Anambra: Flood Sacks 4000 School Children, Renders 300 Families Homeless As IPOB In UN For Biafra

A devastating flood has cut off 4000 school children from going to school, sacked 300 families in six villages of Amawbia Community in Awka South Local Government area of Anambra State in Eastern Nigeria.

The disaster has also cut them off from their kits and kin from the neighboring, Nise, Nibo, Umuokpu and Agukwu Nnri towns. Miraculously, two children escaped from being washed away by the flood.

The natural disaster happened as the leader of the proscribed Indigenous people of Biafra (IPOB), Nnamdi Kanu, is billed to lead a delegation of the Biafra agitators to the United Nations office in Geneva, Switzerland.

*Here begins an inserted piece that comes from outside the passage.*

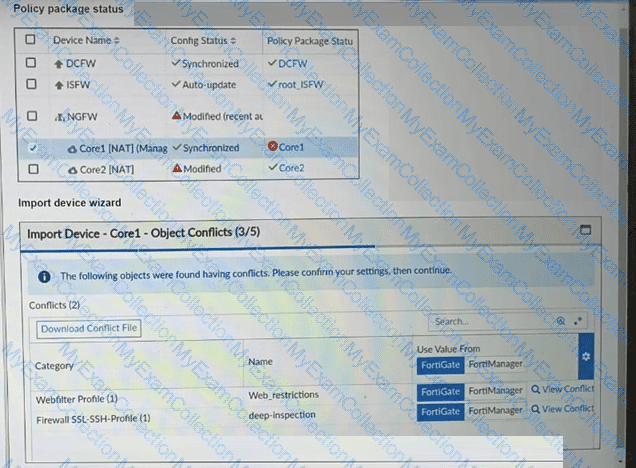Uncheck the Core1 [NAT] row checkbox
The image size is (636, 468).
(x=32, y=147)
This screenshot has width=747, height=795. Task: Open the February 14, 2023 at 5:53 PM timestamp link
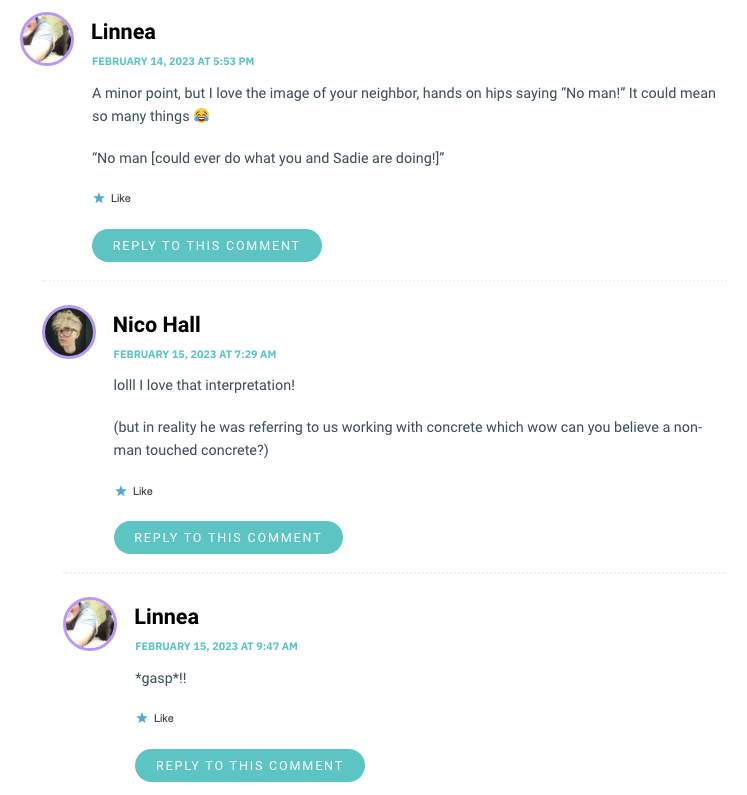[173, 61]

IPOB Media and Publicity Secretary, Emma Powerful, who made this known in a statement said details of their engagements will not be made public yet: ‘’Going by the relentless engagement of the international community by our great leader Mazi Nnamdi Kanu, we the global family of the IPOB consider it imperative to inform the great people of Biafra.

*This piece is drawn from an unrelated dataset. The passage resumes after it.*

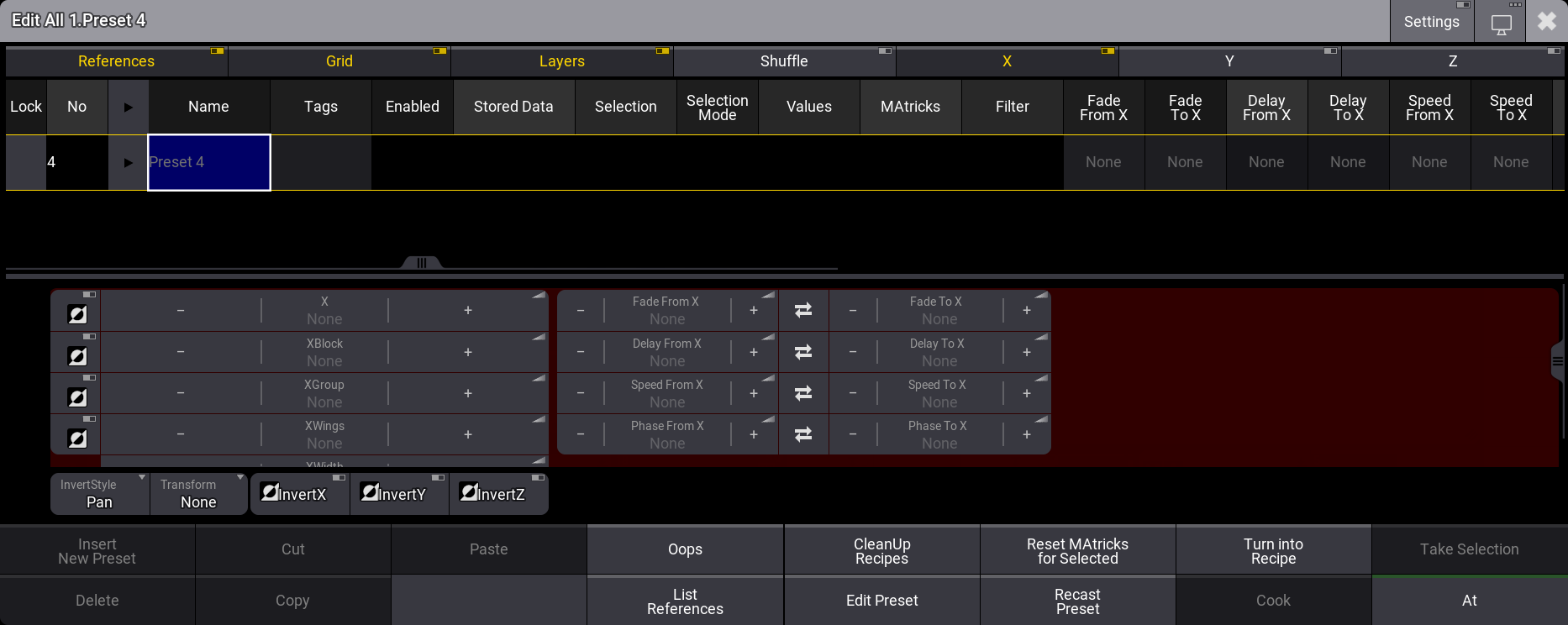The image size is (1568, 625).
Task: Click the display monitor icon in title bar
Action: (1501, 23)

‘’Others are friends of Biafra and lovers of freedom that in keeping with the promise of our leader during his last outing at the EU, he will be leading a delegation to the UN office in Geneva Switzerland on Tuesday, September 18, 2019.

‘’As usual details of these meetings will not be subject to public disclosure as we are well aware of the lengths the corrupt, fraudulent and election stealing cabal will go to hamstring and frustrate our efforts.’’

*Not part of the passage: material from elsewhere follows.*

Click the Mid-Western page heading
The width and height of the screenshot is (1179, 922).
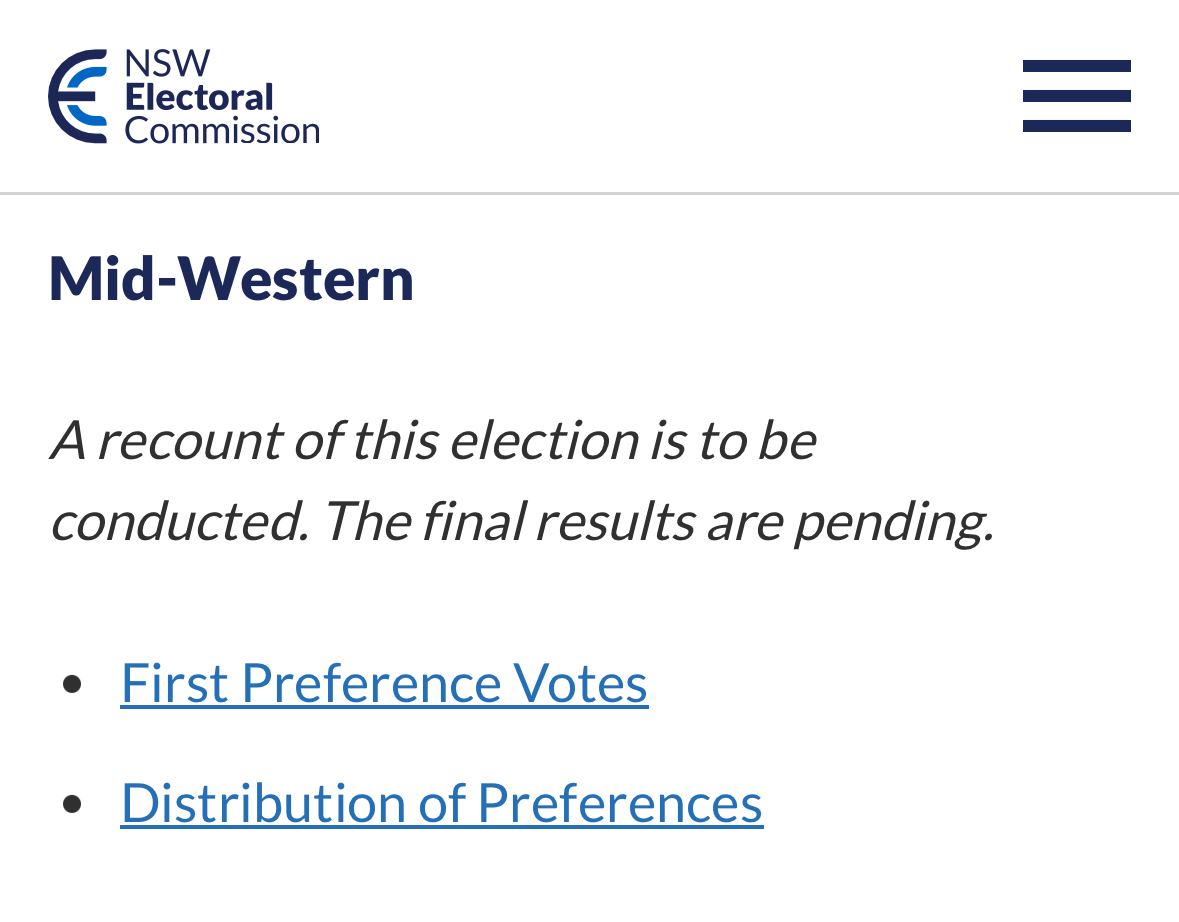tap(231, 278)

In the mean time, the Director of Community Environmental Media Awareness (CEMA), Okey Maduforo, said ‘’the situation needs urgent attention by the state government before the entire community is sacked’’.

Also affected by the erosion include, Union secondary school, Kabe College, May Rose Hotels as the link roads to those public facilities have become inaccessible by motorists and other road users in Adebebe village.

The residence of a state legislator representing Awka South II State Constituency, Chukwuma Okoye (aka) Nwanayoeze, has equally been cut-off. Local reporters say the lawmaker could not be immediately reached as he was said to be away on an oversight function.

The Adebebe road construction was commenced three days to the conduct of state Assembly elections only to be abandoned after the election hence paving way for the perennial flood and ultimate gully erosion in the area.

When schools resumed on Monday, 4000 pupils and students were not able to return to their schools as vehicular movements have become impossible and school children had to carry their boxes across the gully.

Farm lands and buildings under construction along Adebebe-Nise Road are said to be at risk as the next heavy rain is likely to wash them into the Obibia River in the area.

Two children were last Wednesday saved from their untimely death when a heavy downpour flushed them into the gully while they were coming back from the farm. It took a timely intervention of some artisan workers at a building site to save the situation.

According to one of the children,  Miss Tochi Nwanna 16yrs old, ‘’we were carrying fire wood on that day and the flood was too much and we did not know where to step on and suddenly my younger brother fell into the flood and when I tried to hold him, I did not know how I fell in

Also. He was inside the flood and I was crying for help until some people working in that building came and helped us.’’

Maduforo says Amawbia people and its residents have spent well over N800 million in the last seven years to fight environmental degradation without the assistance of the state government

‘’As it stands now, the community is closed to enjoying the same status with the Ekwulobia gully erosion as the area shares the same topography with other erosion ravaged communities in Anambra’’, the former newspaper correspondent said.